I am trying to import sklearn.cluster and scipy.spatial into a 3D CAD/CAM modeling program called NX.
I created a virtual environment with Anaconda for Python 3.3.2 (conda create -n py33) and I installed sklearn via conda. I am using Windows 7 on an Intel 64 bit machine. For the most part, I have been able to use numpy methods and attributes successfully although some (np.array_equiv)will lock up NX.
When I run a python file with import sklearn.cluster, it will crash NX. I have not used any sklearn classes or methods yet. The import line alone will crash NX. I also face a similar issue with import scipy.spatial. I did not use any scipy.spatial methods or classes.
According to the documentation, putting a comment #nx:threaded at the very top of the python file should resolve the issue but it has not.
It is my understanding that Python 3.2+ has a new GIL implementation. Importing threaded extension modules into NX can be problematic as the documentation below states
https://docs.plm.automation.siemens.com/tdoc/nx/10.0.3/release_notes/#uid:xid385122
Running threaded extension modules with Python
The embedded Python interpreter in NX runs Python scripts using subinterpreter threads to isolate the execution environments of different scripts that are running simultaneously. For example, you can use the startup script, utilize user exits, and explicitly run a journal in a session. Running each of these scripts in a separate subinterpreter keeps each of these environments separate from each other to avoid possible illegal access and collisions.
However, this approach has some drawbacks. There are a few third-party extension modules (non-NXOpen extension modules, such as matplotlib) that use C threads to perform operations. These extension modules could be imported safely, but when a function is called that starts a C thread, the subinterpreter hangs or crashes. These extensions run safely only in the main interpreter thread. Unfortunately, Python does not provide a safe way to run such extension modules in subinterpreter threads and does not provide any way to switch from a subinterpreter thread to the main interpreter thread when a script is already executing.
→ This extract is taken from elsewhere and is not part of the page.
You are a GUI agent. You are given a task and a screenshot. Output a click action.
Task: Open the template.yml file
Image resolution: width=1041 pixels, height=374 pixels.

To support such threaded extension modules, NX must know if a Python script is using any of these modules before preparing its interpreter. So if the script is using these kinds of threaded extension modules or importing a module that is using threaded extension modules directly or indirectly, you should add a comment with the text nx:threaded anywhere in the first three lines. For example:
# nx:threaded
# some comments nx:threaded some comments
# some comments
# nx:threaded
# some comments
This instructs NX to prepare its embedded Python interpreter to run the script in the main thread instead of the subinterpreter thread to avoid a possible problem. Pure Python threads do not have those kinds of problems with subinterpreters and should be used without this extra comment. This comment could be added to any Python script whether it is a startup script, a user exit script, or a normal journal.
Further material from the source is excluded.